Yes, Netflix is convenient. They have a wide selection, and you can be lazy about when you get around to watching/returning.

But isn’t it great to have stores with an even better selection to browse, where you can pick the brains of the movie geek staff? Be thankful that you live in a city that has these valuable resources and get out and support them, because they won’t be around if you don’t.


If you’re digging the time traveling storyline on this season of “Lost,” check out this micro-budget Sundance film from writer/director/producer/star Shane Carruth. Two inventor friends accidentally build a time machine. It may be the most intelligent, provocative time travel movie ever made.

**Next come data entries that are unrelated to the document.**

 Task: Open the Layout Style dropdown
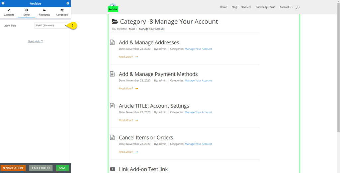point(50,26)
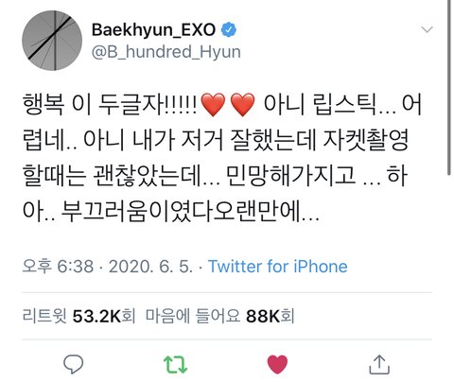Click the tweet body text starting with 행복

[222, 158]
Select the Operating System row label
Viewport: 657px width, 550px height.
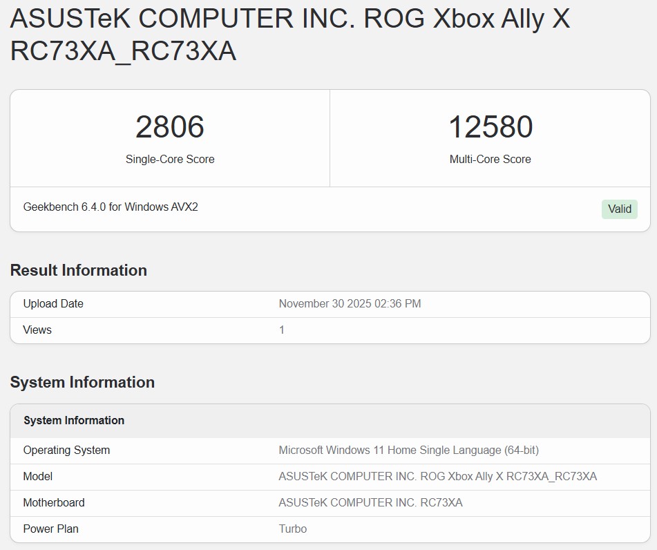click(x=66, y=450)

Vidiots (302 Pico Blvd., Santa Monica): Arguably the greatest selection in Los Angeles, with plenty of hard-to-find titles – many that have never been released on DVD.

CineFile (11280 Santa Monica Blvd., West Los Angeles): With a great location, next door to the Nuart Theatre, it features some of the most idiosyncratic genre sections of any video store. Plus, some great T-shirts featuring the names of director’s done in band logos.


Rocket Video (726 N. La Brea Ave.): right across the street from Pink’s! Mmm … chilidog and a movie.

The Valley

Eddie Brandt’s Saturday Matinee (5006 Vineland Ave.): Located in North Hollywood, it’s the best film resource over the hill.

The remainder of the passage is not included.